Years went by, and my love for jewelry making slowly faded. The process I once loved had to stop. An allergy, bigger than I wanted to admit, brought me down harder than I expected. Metal smithing became my kryptonite.
Then came Momigami, the Japanese art of kneaded paper. Ordinary paper, softened and crumpled repeatedly, becomes fabric-like in texture. It’s easy, meditative, and unexpectedly grounding.
The steps are accessible, inexpensive, and don’t require much time. But what they do need is presence.
Paper has always been more than paper for me. It’s the cornerstone of my being. I didn’t always think about it that way, but when I look back, it was so central that it became my career.
I’ve run a printing press, embossed, foiled, cut, and folded paper, been a print/paper buyer responsible for millions of printed pieces, and traveled across the country as the corporate color representative to press check catalogs. Paper has always been my obsession.
This morning, while handwashing dishes, all my thoughts collided, connecting the thread of paper in my life, not just the paper, but the meaning of doing something with my hands. Believe it or not, I find washing the dishes relaxing as I wash and look out the window.
A couple of months ago, I read a quote from Reese Witherspoon that stuck with me:
“Whenever you’re nervous, get out of your head and into your hands. Go make something.”
That line hasn't left me. It reminded me that working with my hands has always soothed whatever was happening in my life and my mind. Making something gives me space from anxiety and worry, even if just for a moment.
Becoming the primary caregiver for my parents was harder than I ever imagined. I’ve never regretted where I am, but I’ve had to reshape how I see myself. I’ve had to redefine who I am, what I feel, where I’m going, and what my future might look like.
And the only answer that seemed to work? Be present.
It sounds simple until life starts life-ing. When your world starts feeling unfamiliar, when even small things like a commercial, a song, or a line from a book hit you with unexplained emotion, it’s concerning.
I’m grateful for friends who hold space with empathy, compassion, and lived experience. One day, while trying to explain how I felt, my friend Val said:
“It sounds like you are experiencing anticipatory grief.”
That phrase made all the difference. Suddenly, it made sense, not just emotionally, but physically. I was experiencing anticipatory grief on multiple levels of life, and I didn’t have words for it until that moment.
That’s when Momigami found me. I didn’t go looking for it. Two years ago, I didn’t even know it existed. Call it the universe, intuition, or timing, it showed up exactly when I needed it.
All the dyed and decorated paper I’d made over the years became my muse. In the past, I would crumple paper out of frustration. Now, I fold it slowly and knead it gently, the same motion but with a different energy. Before, frustration. Now, presence.

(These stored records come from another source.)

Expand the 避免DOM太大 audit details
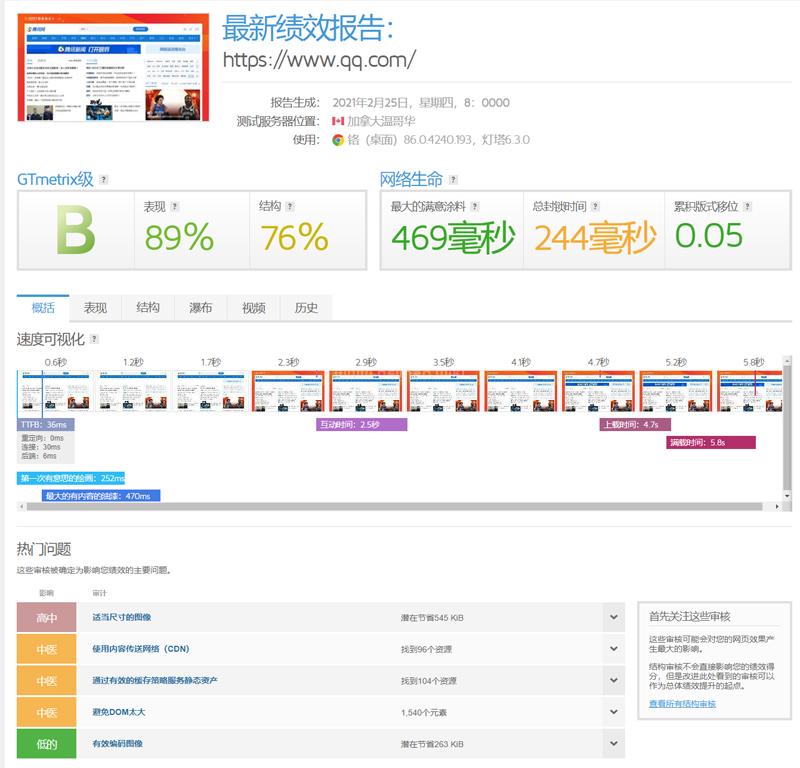The image size is (800, 768). 614,712
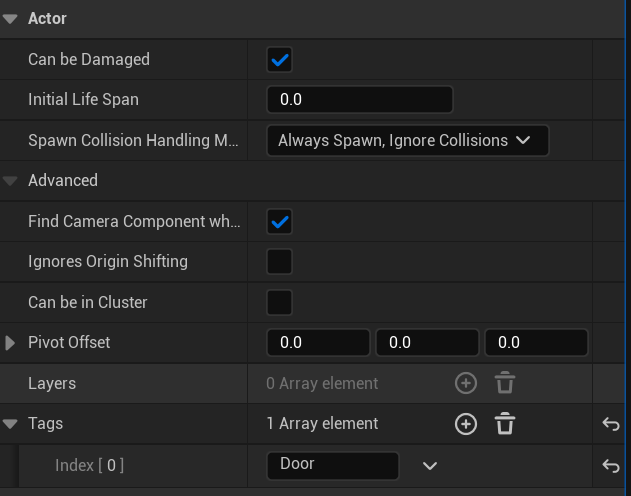631x496 pixels.
Task: Enable Ignores Origin Shifting
Action: click(x=279, y=262)
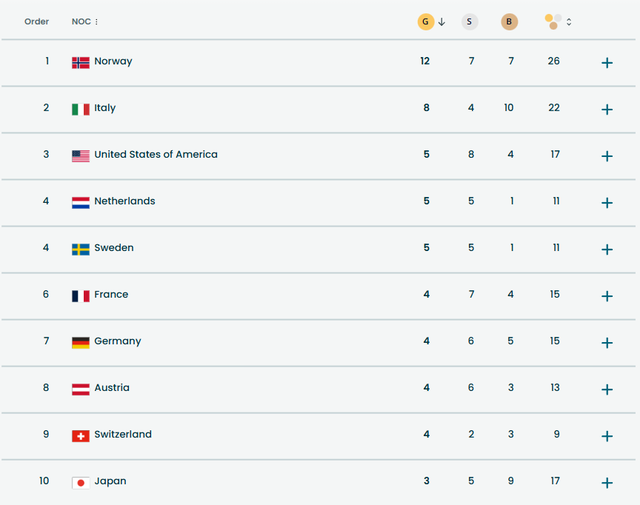This screenshot has width=640, height=505.
Task: Click the Norway flag icon
Action: (x=81, y=62)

Crumpling paper became a quiet ritual. I was transforming paper with softness and patience, and in the process, I began to soften toward myself.

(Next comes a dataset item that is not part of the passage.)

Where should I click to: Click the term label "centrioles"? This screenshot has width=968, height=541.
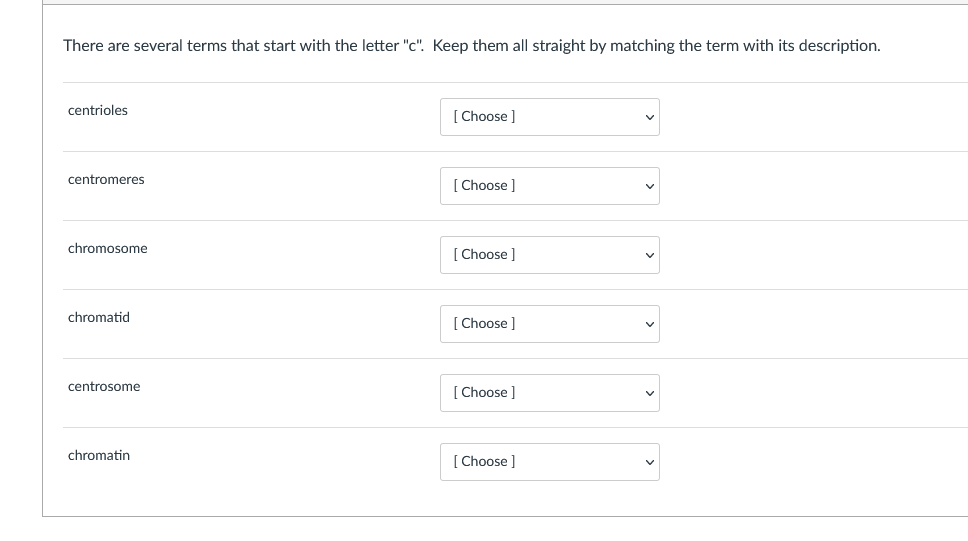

How To Make Momigami-Click Here
I started a YouTube channel, Creative Rise Art.
And somehow, unexpectedly, I became the AI Overview for “Momigami” on Google.
I don’t know where this will lead, but for now, I know where I am, in my hands, in this moment, for this purpose.
What Momigami Means to Me Now
It’s not just about paper. It’s about resilience.
It’s about staying present, even when life is hard.
It’s about making something, even when you don’t know what comes next.
If you're curious about trying Momigami, I have several video tutorials and other mediums on my YouTube channel, Creative Rise Art.
That line from Reese Witherspoon stuck with me. It still does:
“Whenever you're nervous, get out of your head and into your hands. Go make something.”